Advanced shallow water drilling activity is forecast to rise, which demands more sophisticated jackups. Several rig contractors had the foresight to upgrade their fleets as early as 4Q 2010. Expect to see the first of 60 newbuild jackups to hit the market as soon as June 2012, but the majority will be delivered in 2013 with a few lingering deliveries in 2014.
New jackups will be capable of drilling deep high temperature, high pressure (HTHP) wells in water depths greater than 350 feet down to as much as 30,000 feet, which will require more horsepower, storage and deck load capacity than previous jackup designs. HTHP wells will most likely require drilling fluid circulation at 1,400 gal/min and circulating pressures as high as 4,500 psi, in which three to four high-pressure mud pumps will be needed.
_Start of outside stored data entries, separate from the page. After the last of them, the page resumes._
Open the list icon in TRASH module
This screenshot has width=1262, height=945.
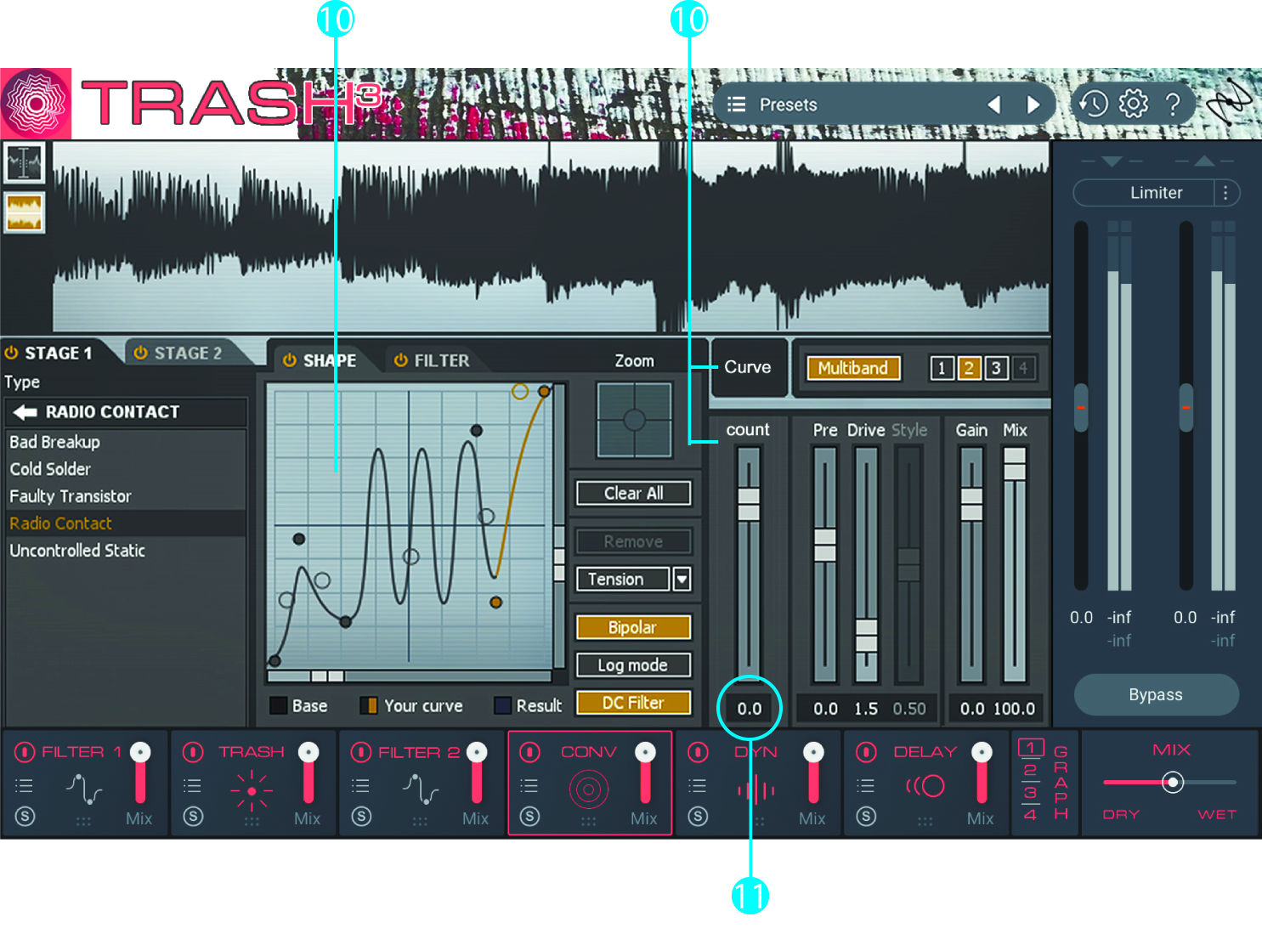(193, 785)
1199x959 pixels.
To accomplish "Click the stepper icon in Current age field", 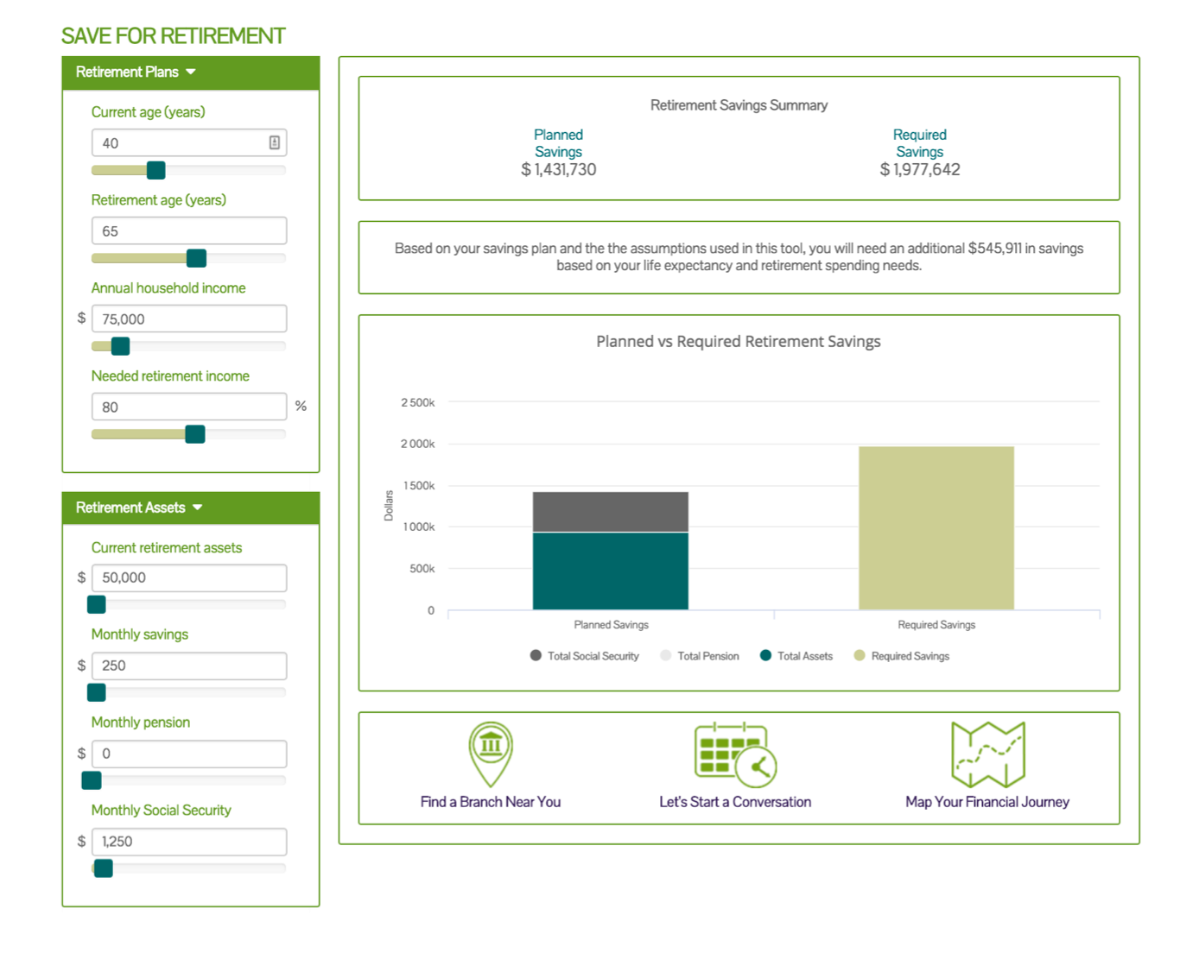I will (274, 143).
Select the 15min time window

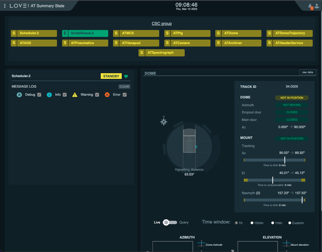252,223
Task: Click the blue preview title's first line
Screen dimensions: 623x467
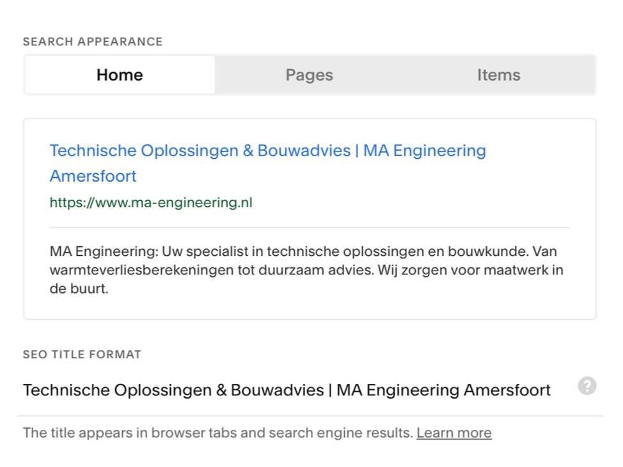Action: click(x=268, y=150)
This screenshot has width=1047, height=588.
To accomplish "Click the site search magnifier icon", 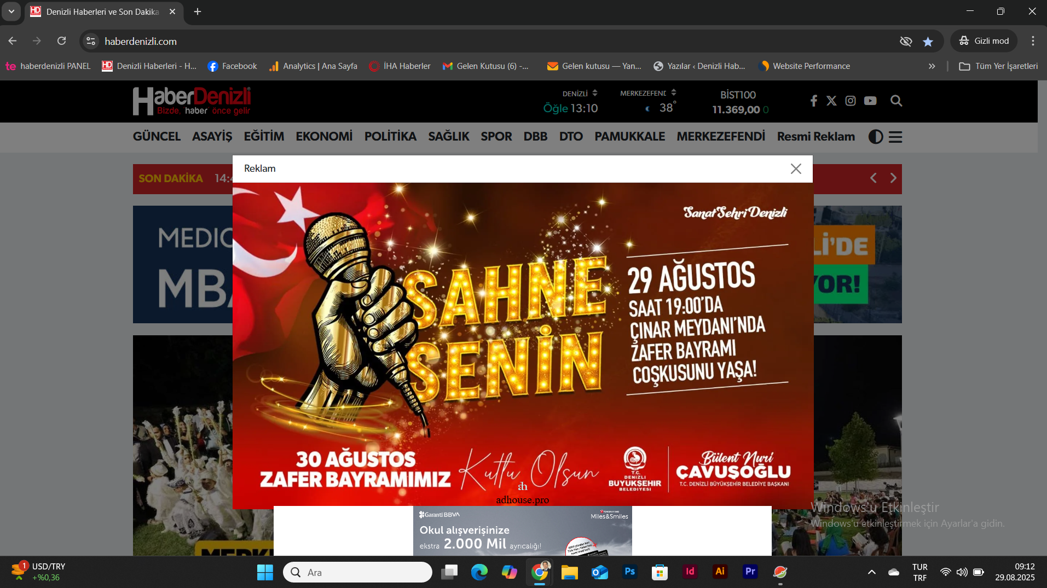I will coord(896,101).
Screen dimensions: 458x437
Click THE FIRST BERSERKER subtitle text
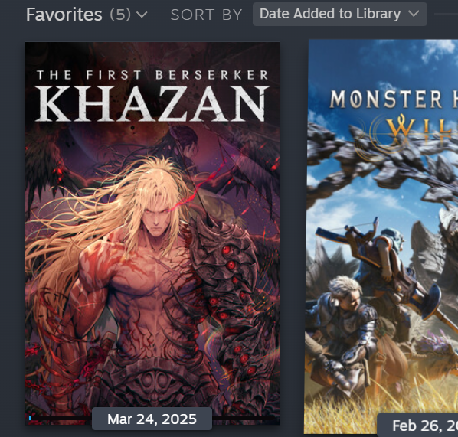pos(152,75)
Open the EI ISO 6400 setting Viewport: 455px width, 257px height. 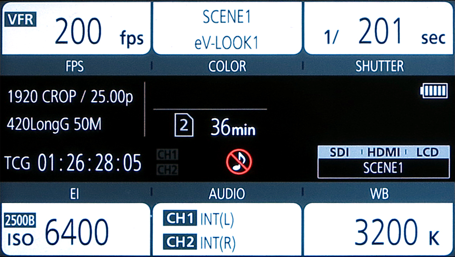coord(76,229)
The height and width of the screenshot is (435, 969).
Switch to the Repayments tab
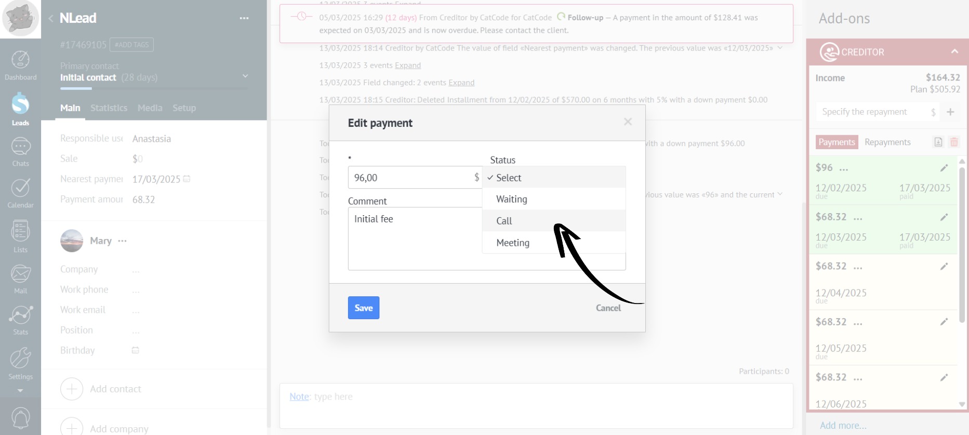coord(887,142)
Drilling deeper requires more drilling fluid and several different drilling fluid types to be onboard, which requires more deck space and variable load requirements.
Also look for offline tubular handling on newbuild jackups. An offline arm lifts and moves tubulars from horizontal to vertical and positions the tubulars directly into a preparation hole for assembling and disassembling tubular stands while simultaneously drilling, this feature will save time and money for the operator. Other upgraded features include capacity for 1.5 million + drilling hookloads, as well as single-room accommodations for up to 150 people to operate and maintain the increased technology onboard.
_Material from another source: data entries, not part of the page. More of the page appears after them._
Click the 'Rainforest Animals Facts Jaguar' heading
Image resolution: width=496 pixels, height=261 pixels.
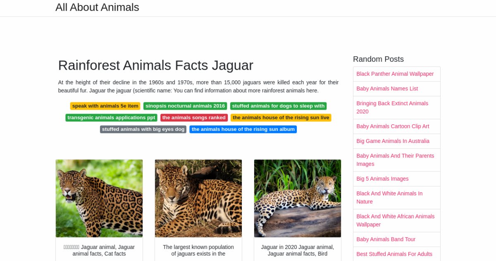[155, 65]
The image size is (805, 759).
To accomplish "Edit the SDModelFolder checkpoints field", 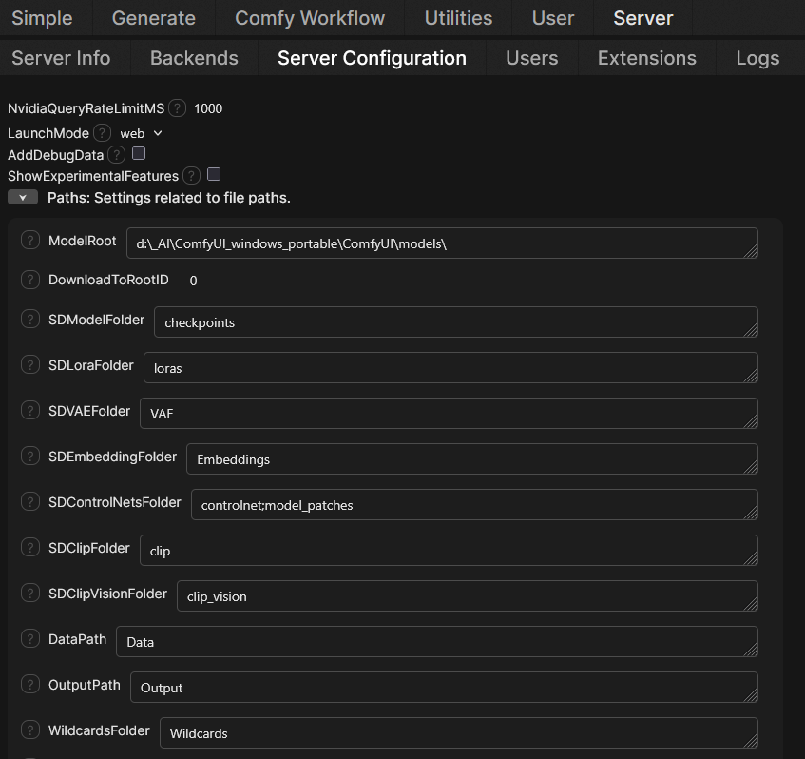I will point(455,322).
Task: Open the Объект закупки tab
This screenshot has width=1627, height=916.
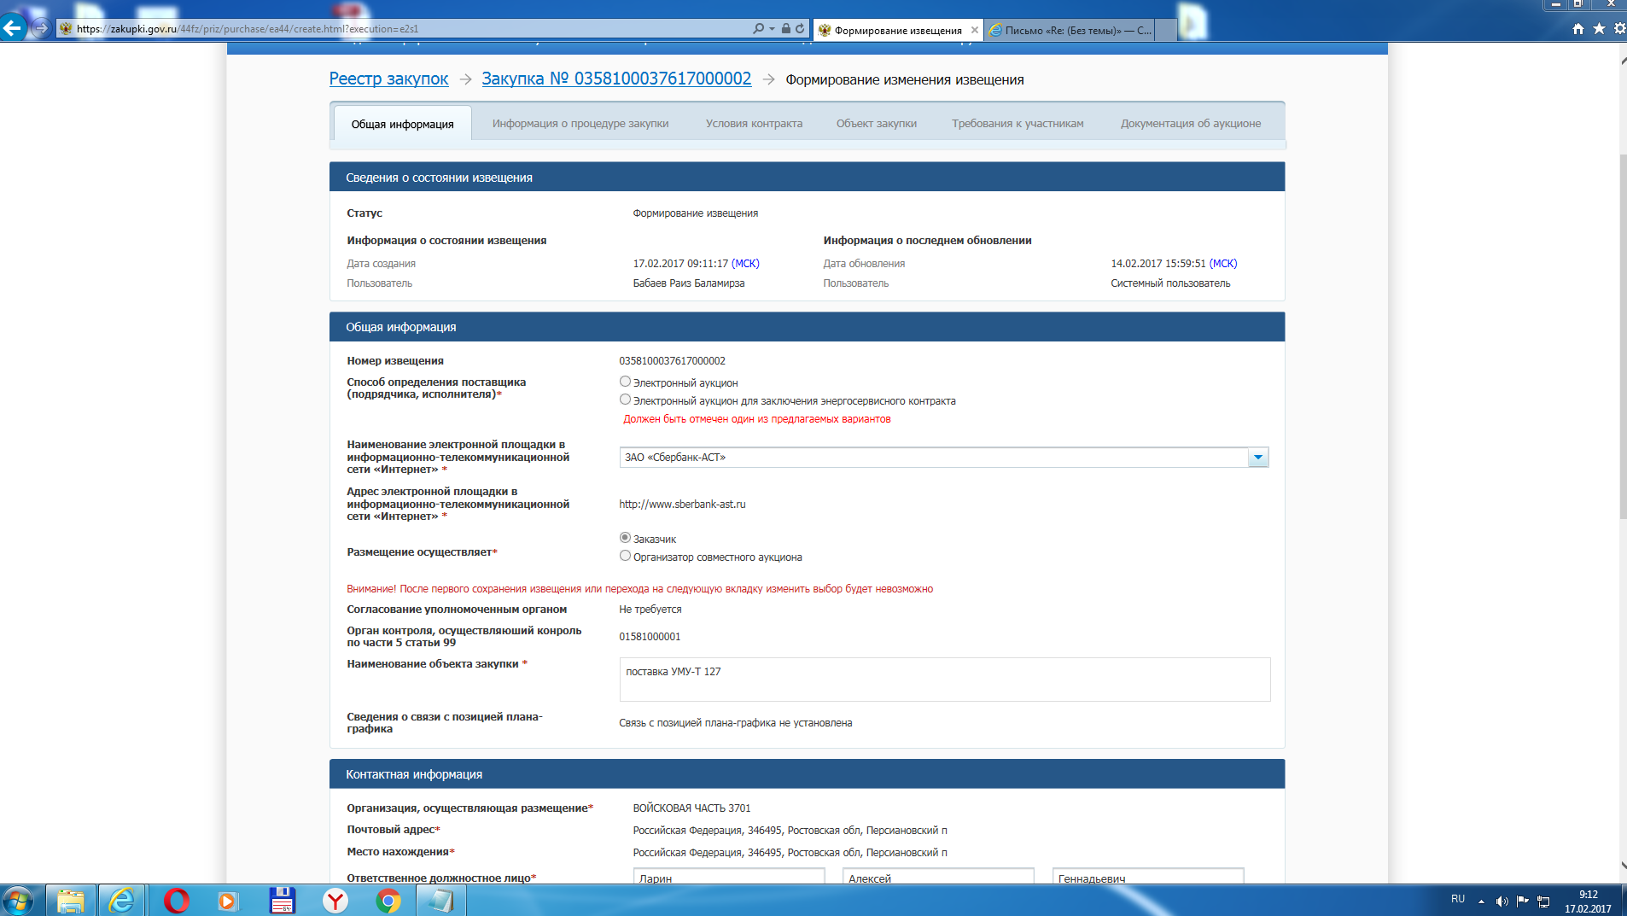Action: tap(876, 124)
These specifications come with an average construction cost of $217 million and an average construction time of 2.3 years. Twenty one of the 60 jackups (approximately 35 percent) are rated for harsh environment work.
There currently are 12 jackups with firm contracts (about 19 percent), with an average dayrate in the $220s. Three will drill off Norway. Another three will drill off Thailand. Two will drill off India and one off the UK. The remaining contracted jackups are scheduled to work for state-controlled oil companies (NOCs) in Saudi Arabia and Vietnam. Operators with newbuild jackups contracted include Chevron, ONGC, Nexen, Total, Dragon Oil, Det norske oljeselska, ConocoPhillips, Petro Vietnam and Saudi Aramco.
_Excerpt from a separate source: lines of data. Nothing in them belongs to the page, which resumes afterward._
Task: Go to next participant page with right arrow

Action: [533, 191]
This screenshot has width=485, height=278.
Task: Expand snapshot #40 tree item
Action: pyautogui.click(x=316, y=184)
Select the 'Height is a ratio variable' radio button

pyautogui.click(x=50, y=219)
Caption: The newbuild Tam Sao 03 jackup
is scheduled to leave the PV Shipyard in
Viet Nam at the end of April 2012.
The remaining newbuild jackups are not expected to remain idle when they leave the shipyards. High-spec jackups with enhanced technical capabilities designed to drill in more remote and challenging environments are in demand. Not only are operators looking to drill new wells, but they also are trying to squeeze out the last drops from declining wells using enhanced technology on these newbuilds. Revisiting abandoned wells and marginal fields is also driving demand.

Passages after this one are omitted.